熱中症対策には、水分補給も重要ですが、塩分をはじめとするミネラルも非常に重要な要素です。必要な栄養が不足していると、体も疲れやすくなり、夏バテと思っていたら熱中症にかかっていたということにもなりかねません。
また、熱中症対策ではスポーツドリンクが有効とされています。代表的なスポーツドリンクといえば、ポカリスエットやアクエリアスがありますが、熱中症対策で有効なのはどちらなのかを確かめてみました。
含まれている成分はどちらも同じ?
ポカリスエットとアクエリアスの成分表を見てみると、どちらも同じ成分が含まれており、違いはその含有量だけなので、実際にはどちらを選んでも同じではないか、と思う人もいるかもしれません。熱中症対策で重要な成分といえば、水分とナトリウムやカリウム、マグネシウムなどのミネラル類です。

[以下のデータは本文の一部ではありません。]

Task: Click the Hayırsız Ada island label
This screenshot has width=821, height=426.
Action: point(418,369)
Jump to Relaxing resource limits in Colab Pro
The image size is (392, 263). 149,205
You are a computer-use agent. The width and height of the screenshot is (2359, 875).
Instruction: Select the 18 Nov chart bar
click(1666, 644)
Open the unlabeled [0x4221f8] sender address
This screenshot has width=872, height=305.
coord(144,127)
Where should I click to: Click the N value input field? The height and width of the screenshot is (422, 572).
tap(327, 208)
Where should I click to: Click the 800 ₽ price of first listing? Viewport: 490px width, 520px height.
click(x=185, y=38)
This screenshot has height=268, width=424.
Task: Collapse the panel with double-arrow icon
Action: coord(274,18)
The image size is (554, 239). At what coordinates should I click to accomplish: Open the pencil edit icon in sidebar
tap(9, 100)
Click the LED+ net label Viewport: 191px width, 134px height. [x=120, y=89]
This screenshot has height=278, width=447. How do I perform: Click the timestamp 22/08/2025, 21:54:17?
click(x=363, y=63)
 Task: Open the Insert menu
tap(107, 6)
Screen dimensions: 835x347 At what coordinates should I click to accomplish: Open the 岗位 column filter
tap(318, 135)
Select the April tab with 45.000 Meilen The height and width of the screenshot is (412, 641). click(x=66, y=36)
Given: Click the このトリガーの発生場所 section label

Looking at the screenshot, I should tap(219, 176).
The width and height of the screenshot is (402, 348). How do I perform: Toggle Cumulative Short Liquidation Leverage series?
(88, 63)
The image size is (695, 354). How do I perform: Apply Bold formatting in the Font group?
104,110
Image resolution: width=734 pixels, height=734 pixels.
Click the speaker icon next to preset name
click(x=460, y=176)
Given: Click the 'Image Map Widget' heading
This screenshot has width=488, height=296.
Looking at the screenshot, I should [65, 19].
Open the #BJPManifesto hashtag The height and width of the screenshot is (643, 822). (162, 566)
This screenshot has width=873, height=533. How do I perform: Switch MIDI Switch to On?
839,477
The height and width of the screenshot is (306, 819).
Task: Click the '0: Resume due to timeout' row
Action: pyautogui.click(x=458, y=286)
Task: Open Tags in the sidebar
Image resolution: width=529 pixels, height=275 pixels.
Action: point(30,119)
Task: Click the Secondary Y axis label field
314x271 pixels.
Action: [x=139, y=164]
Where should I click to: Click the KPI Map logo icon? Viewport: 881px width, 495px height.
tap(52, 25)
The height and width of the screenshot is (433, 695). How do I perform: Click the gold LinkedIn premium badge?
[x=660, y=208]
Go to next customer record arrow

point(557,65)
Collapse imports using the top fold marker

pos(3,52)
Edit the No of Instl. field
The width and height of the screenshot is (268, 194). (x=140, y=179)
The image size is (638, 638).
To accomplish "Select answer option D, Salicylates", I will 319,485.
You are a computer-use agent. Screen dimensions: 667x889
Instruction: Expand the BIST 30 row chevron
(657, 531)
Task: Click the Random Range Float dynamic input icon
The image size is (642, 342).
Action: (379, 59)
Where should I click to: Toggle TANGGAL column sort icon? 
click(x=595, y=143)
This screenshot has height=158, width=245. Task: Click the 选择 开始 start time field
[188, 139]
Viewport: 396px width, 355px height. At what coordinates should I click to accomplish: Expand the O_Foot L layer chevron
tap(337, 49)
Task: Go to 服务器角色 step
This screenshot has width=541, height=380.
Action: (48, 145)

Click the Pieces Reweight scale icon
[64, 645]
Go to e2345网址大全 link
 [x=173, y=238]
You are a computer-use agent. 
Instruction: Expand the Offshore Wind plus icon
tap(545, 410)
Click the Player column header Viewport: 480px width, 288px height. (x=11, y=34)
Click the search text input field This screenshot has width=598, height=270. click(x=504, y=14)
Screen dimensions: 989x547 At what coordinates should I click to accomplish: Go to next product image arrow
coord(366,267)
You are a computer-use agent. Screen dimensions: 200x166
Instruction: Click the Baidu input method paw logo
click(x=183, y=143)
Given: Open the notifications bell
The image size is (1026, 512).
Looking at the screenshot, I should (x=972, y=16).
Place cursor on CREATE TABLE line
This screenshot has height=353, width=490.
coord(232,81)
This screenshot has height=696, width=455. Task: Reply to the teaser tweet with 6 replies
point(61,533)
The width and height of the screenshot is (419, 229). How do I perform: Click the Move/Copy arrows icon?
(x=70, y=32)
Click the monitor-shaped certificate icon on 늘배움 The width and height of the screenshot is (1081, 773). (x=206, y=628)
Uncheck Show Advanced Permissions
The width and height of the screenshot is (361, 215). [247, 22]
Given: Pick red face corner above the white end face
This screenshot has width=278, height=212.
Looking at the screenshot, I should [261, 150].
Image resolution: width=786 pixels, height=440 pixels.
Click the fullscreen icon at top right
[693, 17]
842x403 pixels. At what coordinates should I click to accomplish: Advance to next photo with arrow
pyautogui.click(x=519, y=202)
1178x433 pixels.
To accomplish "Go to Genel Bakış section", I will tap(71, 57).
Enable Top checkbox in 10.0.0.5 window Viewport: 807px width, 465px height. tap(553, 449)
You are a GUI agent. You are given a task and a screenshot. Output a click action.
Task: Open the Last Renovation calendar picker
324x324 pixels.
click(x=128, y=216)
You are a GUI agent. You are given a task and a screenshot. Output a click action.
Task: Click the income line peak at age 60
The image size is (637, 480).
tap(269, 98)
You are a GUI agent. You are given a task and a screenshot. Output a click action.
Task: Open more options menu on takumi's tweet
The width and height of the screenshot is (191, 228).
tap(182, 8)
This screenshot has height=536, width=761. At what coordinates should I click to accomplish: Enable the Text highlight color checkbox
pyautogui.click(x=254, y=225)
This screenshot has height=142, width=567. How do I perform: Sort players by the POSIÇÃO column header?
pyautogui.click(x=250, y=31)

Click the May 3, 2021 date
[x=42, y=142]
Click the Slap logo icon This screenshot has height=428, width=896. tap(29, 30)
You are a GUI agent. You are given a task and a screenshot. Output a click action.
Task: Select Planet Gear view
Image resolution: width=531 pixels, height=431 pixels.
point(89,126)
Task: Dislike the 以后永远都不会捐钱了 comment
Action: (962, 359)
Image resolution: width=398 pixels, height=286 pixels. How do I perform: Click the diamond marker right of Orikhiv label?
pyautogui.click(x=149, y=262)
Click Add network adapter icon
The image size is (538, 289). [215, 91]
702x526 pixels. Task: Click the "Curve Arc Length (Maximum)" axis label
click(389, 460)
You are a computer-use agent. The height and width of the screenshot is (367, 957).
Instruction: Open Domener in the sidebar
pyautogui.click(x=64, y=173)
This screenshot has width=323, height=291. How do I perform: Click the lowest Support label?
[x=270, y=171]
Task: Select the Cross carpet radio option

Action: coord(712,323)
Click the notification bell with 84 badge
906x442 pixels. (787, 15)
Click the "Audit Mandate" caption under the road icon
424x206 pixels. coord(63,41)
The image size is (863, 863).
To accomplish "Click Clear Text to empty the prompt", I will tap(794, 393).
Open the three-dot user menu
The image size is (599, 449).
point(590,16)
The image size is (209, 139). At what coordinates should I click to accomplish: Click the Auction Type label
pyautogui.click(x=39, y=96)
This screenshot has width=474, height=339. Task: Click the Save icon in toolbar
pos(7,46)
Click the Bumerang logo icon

ナトリウムやカリウムは体内の水分バランスを調整し体温調整機能を維持してくれますし、マグネシウムは摂取した栄養素を分解し吸収するために必要な成分です。そのため、含まれている成分だけでは、どちらも効果は同じように思われるかもしれません。
熱中症にはポカリスエットが効果的!
しかし、実際には、開発された目的が違うため、効果にも当然ながら違いがあります。ポカリスエットは体調不良時の水分補給、アクエリアスはスポーツなど体を動かした後の水分補給を目的として開発されました。
その違いから、「ポカリスエットは飲む点滴」とも呼ばれることもあります。そしてオフィスワークなどを中心としている人にはポカリスエットが効果的と言えます。
ポカリスエットとアクエリアスの成分含有量の違いによって効果にも違いが表れるのです。アクエリアスが登場する前は、スポーツ選手はポカリスエットを薄めて飲んでいたという話もあります。
疲労回復を目的とした場合には、ポカリスエットの成分量は過剰気味になりますが、熱中症などで体が弱っているときには最適になっています。
アクエリアスは外で働く人向き
しかし、アクエリアスが熱中症に効果がないということでもありません。アクエリアスは肉体労働や外回りで歩きまわることが多い人には向いています。
アクエリアスにはポカリスエットよりもクエン酸の含有量が多いので、疲労を回復させるには非常に効果が期待できるのです。
また、スポーツ後の水分補給を目的としていますから、体を動かした後の水分補給に最適と言えます。暑い時期などでは、アクエリアスに加えて塩飴を用意しておくと、さらに熱中症対策として効果が期待できるでしょう。
まとめ
ポカリスエットとアクエリアスにはそれぞれ用途の違いがあることが分かっていただけたでしょうか。必要なのは、自分の労働環境や体調に応じて飲み分けるようにすることです。
体が不調気味のときにアクエリアスを飲んでも効果は薄いでしょうし、体を動かした後の水分補給を目的とするならポカリスエットでは必要成分が多すぎてしまいます。それらの天を注意して、それぞれのスポーツドリンクを飲むようにしていくと良いでしょう。